28 abril 2010

CIDADANIA: CAMINHO PARA A HUMANIZAÇÃO DA SAÚDE PÚBLICA


Na qualidade de cidadã, embora vítima, não escrevo em causa própria. Perdemos Isabela (minha sobrinha) no Hospital Regional de Irecê na Bahia. Estive dentro e nas imediações daquele hospital no período de 02 a 06/01/2010, acompanhando, observando e tentando entender o que evolvia seu nascimento e morte – fatos ainda não esclarecidos - ao contrário, mais obscurecidos com o advento da revelação da causa morte: insuficiência respiratória. Diante das circunstâncias que levaram a tal causa - uma estúpida indução de um parto natural, depois de ultrapassado o momento recomendável - intriga muito saber o porquê de tal procedimento.
Sabe-se que dentro da lógica de mercado não é prioridade do governo o financiamento de partos cesarianas. A ordem agora é voltar às origens, ou seja, ter filhos por parto normal. Mas onde estão as campanhas públicas sobre os riscos e os custos do parto cesariana e sobre os benefícios e a preparação para o parto normal? E quem, dentre as mulheres de hoje, pode ter filhos por parto normal? Por acaso antecedeu a essa política de Estado ampla divulgação de estudos que a justifiquem?
Fato é que nesses cinco dias de observação e angústia, foram-me reveladas tantas outras Isabelas, igualmente vítimas do mesmo sistema. E que sistema! Que sistema é esse que coloca em evidência, de maneira uniformizada, aspectos tão negativos que desumanizam o atendimento? Aspectos que se apresentam como regra e são revelados da portaria a UTI e um hospital, com sarcasmo e preconceitos - de gênero, de condição social - transmitindo o entendimento de que se não pode criar para quê procriar?
Oh! Maria, não preparou os bicos das mamas e reclama de dor, argumentava a profissional de saúde. Prometeu nunca mais engravidar, mas hoje está aqui e ano que vem estará novamente. E daí se estiver?
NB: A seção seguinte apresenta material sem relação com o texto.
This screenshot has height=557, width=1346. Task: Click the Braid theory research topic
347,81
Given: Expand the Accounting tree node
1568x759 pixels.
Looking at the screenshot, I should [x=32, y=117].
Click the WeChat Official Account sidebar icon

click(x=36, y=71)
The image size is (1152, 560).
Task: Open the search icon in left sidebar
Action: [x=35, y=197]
O que um agente público em missão de atendimento tem a ver com isso? Tem de se preocupar com um atendimento bom, humanitário e não em fazer, diante da dor alheia, discurso preconceituoso de controle de natalidade. Nessa enxurrada de maus tratos e desrespeito à maternidade e aos bebês, a cidadania vai sendo despedaçada. Parece que mulheres gestantes só são cidadãs, para o Hospital de Irecê, da portaria para fora, com seus impostos e taxas públicas a pagar. Dentro daquele espaço vão sendo diminuídas e atiradas abaixo da escala animal.

É reconhecido no meio científico que a academia zelou mais pela especialização, preocupando-se menos com a humanização. Por esse motivo nos deparamos com profissionais tão capacitados para a banalização da morte, esquecendo-se de que pessoas não são meros objetos de estudo, profissionais de saúde não devem ser comerciantes e saúde não é sabão em pó.  Estudo do Ministério da Saúde também revela a dificuldade do Ministério em controlar dados sobre mortes (tanto das mães quanto dos bebês) por erros médicos ocorridos durante os partos. De acordo com esses estudos, a dificuldade é devida principalmente à camuflagem das causas das mortes nos prontuários médicos, o que inviabiliza a intervenção do Estado assim como o controle social por parte das famílias.  
A lógica perversa da banalização da morte e da desumanização de profissionais de saúde nesse hospital é tão gritante, ao mesmo tempo tão tolerada pela sociedade e tão pouco pautada pelas autoridades locais que, no mesmo período, enquanto pessoas sofriam perdas e maus tratos, veiculava na mídia propaganda eleitoreira sobre as obras de reforma do dito hospital e da instalação da nova UTI. Mas será que uma UTI de qualidade salva vidas sem profissional competente e comprometido com a causa da saúde? A sociedade local deve ficar atenta, pois reformaram as paredes daquele hospital, mas esqueceram de reformar os homens que ali atuam.